Maggie Holiday, a 63-year-old from Accokeek, knows firsthand how difficult it is to be diagnosed with a brain disorder and be told that surgery is the answer. “I had never been sick a day in my life, and suddenly I was dizzy and limping, and I just didn’t feel right,” says Holiday. “I saw my primary care physician, who referred me to Dr. Bethel at the University of Maryland Baltimore Washington Spine and Neuroscience Center.”
A consultation and CT scan revealed that Holiday had Chiari malformation—a structural defect in the cerebellum, the part of the brain that controls balance.
“These malformations develop when the indented structures designed for the cerebellum and part of the brain stem are smaller than normal, which causes them to be pushed downward and into the upper spinal canal,” says spine and neurosurgeon Amiel Bethel, MD. “This resulting pressure can affect brain functions controlled by these areas, so patients may complain of numbness, dizziness, balance problems, muscle weakness, hearing loss and trouble with vision.”

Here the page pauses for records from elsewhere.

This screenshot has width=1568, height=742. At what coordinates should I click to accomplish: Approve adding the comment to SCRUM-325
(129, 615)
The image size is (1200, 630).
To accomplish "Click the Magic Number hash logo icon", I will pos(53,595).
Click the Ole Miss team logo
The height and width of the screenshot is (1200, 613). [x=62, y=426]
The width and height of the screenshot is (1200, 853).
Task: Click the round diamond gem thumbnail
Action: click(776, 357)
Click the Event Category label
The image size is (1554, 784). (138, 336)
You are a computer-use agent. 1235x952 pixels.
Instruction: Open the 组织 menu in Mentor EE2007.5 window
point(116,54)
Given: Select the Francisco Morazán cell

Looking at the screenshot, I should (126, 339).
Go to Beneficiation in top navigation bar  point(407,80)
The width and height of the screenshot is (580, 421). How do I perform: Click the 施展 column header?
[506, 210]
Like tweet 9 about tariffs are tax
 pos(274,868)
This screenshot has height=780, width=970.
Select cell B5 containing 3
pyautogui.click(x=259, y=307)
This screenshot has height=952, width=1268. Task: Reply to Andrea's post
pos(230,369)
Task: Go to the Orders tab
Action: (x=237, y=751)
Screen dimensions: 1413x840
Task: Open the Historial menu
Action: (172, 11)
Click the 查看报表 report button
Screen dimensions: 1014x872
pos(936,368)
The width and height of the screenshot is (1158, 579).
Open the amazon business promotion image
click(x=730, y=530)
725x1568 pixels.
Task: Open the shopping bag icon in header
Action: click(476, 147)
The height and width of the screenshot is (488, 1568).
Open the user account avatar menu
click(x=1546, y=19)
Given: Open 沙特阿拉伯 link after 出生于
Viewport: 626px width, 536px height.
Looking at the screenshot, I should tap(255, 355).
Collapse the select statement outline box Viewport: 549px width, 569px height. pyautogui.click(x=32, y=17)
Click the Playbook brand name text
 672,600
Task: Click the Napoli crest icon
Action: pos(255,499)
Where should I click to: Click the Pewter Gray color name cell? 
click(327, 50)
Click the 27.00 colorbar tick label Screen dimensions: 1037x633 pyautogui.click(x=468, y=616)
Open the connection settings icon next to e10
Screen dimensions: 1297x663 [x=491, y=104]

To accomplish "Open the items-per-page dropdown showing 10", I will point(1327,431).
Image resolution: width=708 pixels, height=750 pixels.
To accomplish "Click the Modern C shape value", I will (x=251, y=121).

Holiday’s condition meant she needed surgery to relieve the pressure that was building on her spine, and to alleviate the side effects that were affecting her ability to walk, sleep and properly use her arms and legs.
“I have kids and grandkids who surround me every day, and I have to be able to care for others—it’s who I am,” she says. “I told myself I was ready to get better and that I deserved to live. So I put my trust in Dr. Bethel and the Lord, and had my surgery to get me back to normal.”
While neurosurgery is a specialized field of medicine, it focuses on some of the most basic bodily functions. The brain tells the body what to do, and when there’s a communication breakdown, Holiday encourages you to trust your gut and seek help. “You know your own body: When something doesn’t feel right, it’s important to see your doctor,” she says. “Follow the doctor’s orders, trust in them and know that they’re there for you and want you to feel better.”
Experiences like Holiday’s happen every day at UM BWMC, which is why the medical center is home to the UM Baltimore Washington Spine and Neuroscience Center. The center comprises renowned neurosurgeons and spine surgeons who work closely with a multidisciplinary team of experts to provide comprehensive care to patients with disorders of the brain, spine and nervous system.